Sul dialogo tra le due diplomazie più antiche del mondo Zen ha delle riserve. Lo turba l´idea di rompere con Taiwan: «Sembra che la Chiesa abbandoni il debole per andare dal forte». Teme che Pechino voglia il disgelo ai vertici senza cambiare il trattamento riservato ai cattolici sul suo territorio. «Pretendono le relazioni diplomatiche senza libertà religiosa. Quando avranno ottenuto quello che vogliono, poi non concederanno più nulla». Zen è pessimista sulle intenzioni dei leader cinesi, soprattutto diffida dei burocrati di partito che dirigono l´associazione patriottica dei cattolici. «Lavorano ferocemente, conoscono il lavaggio del cervello.
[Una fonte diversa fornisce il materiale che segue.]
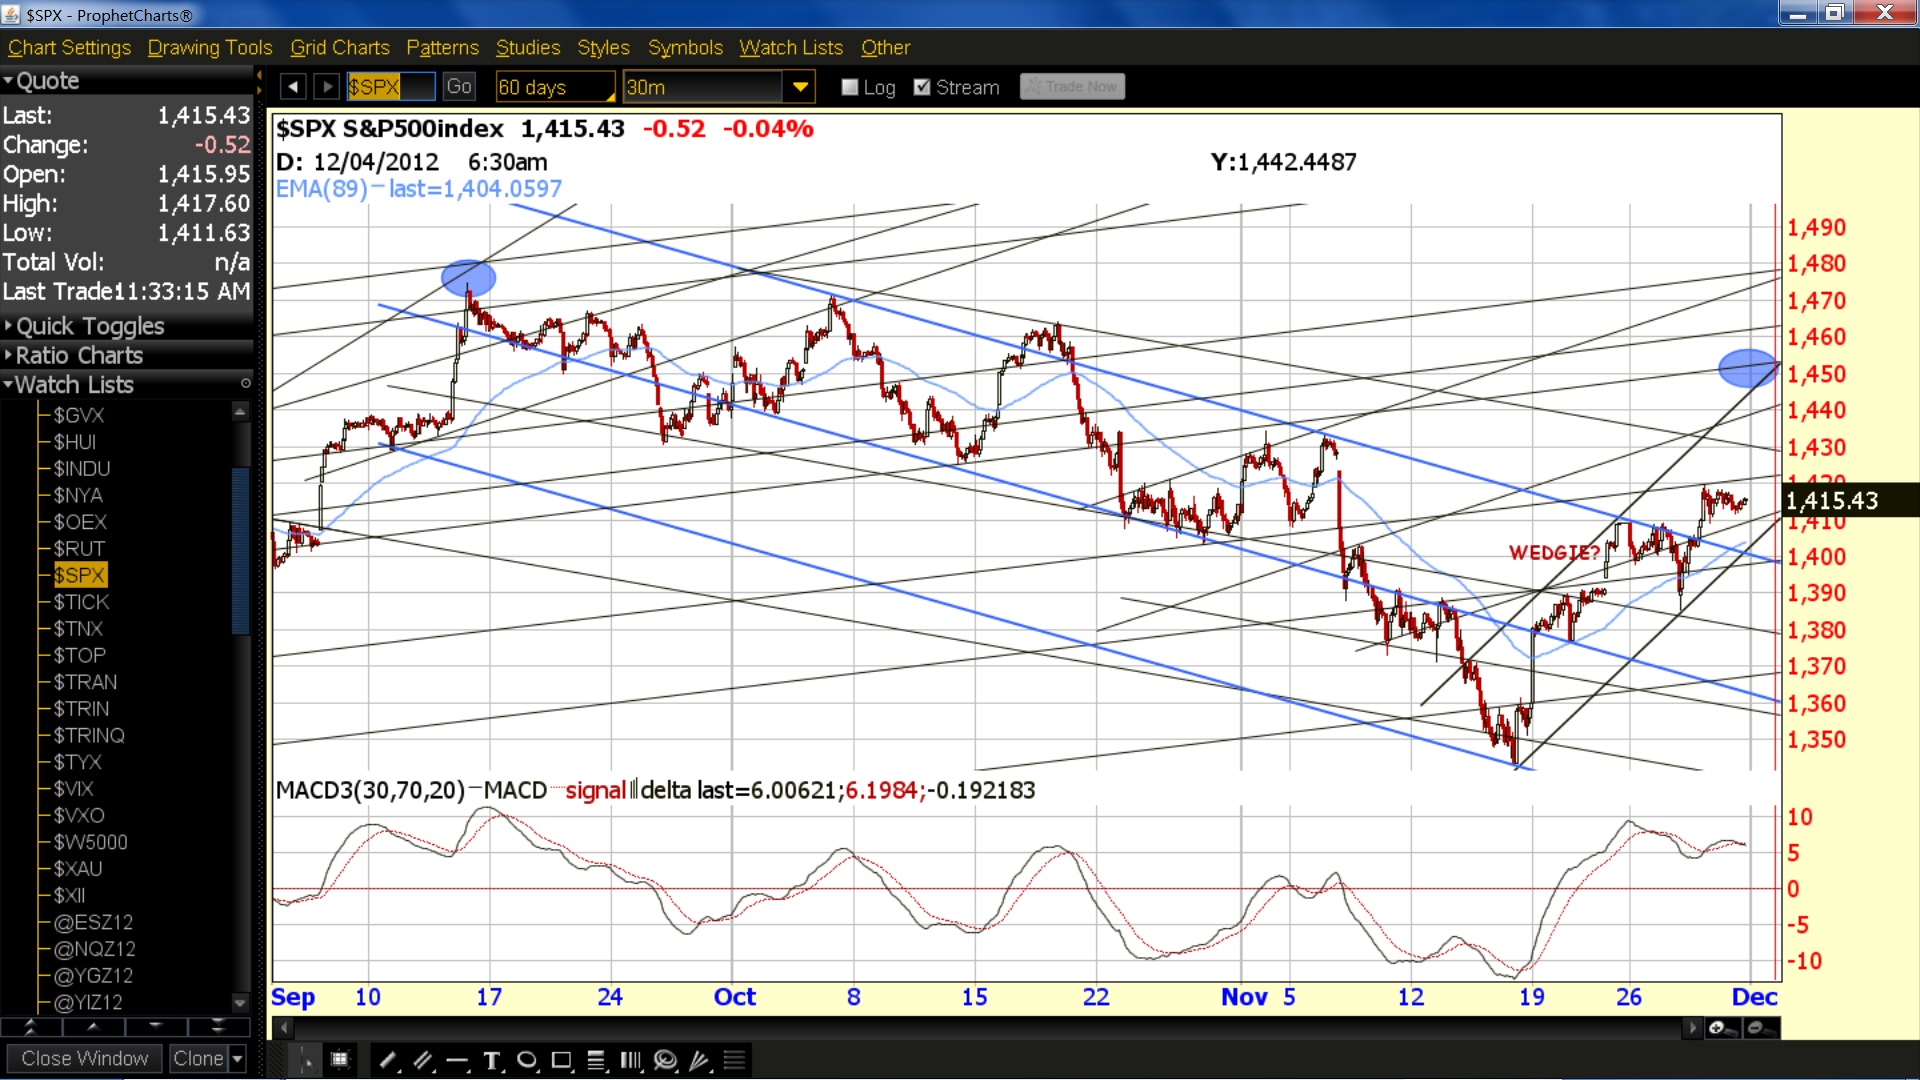Open the Studies menu
1920x1080 pixels.
point(528,47)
Quei cattolici oppressi, trattati come schiavi, dopo tanti anni di asservimento non possono ribellarsi. Ma la resistenza passiva è possibile». Lui vorrebbe invitare il regime a un test di tolleranza: «Appuntamento a maggio, per un grande pellegrinaggio al santuario della Madonna di Shanghai». Mancheranno tre mesi ai Giochi, l´Occidente avrà gli occhi puntati su Pechino e il rispetto dei diritti umani, come si comporterà la polizia? La "Voce di Hong Kong" non vuole dar tregua. Ai dirigenti comunisti lo disse chiaro tre anni fa, l´ultima volta che lo lasciarono entrare – sotto scorta – a Shanghai: «Grazie. Ma non illudetevi che starò zitto».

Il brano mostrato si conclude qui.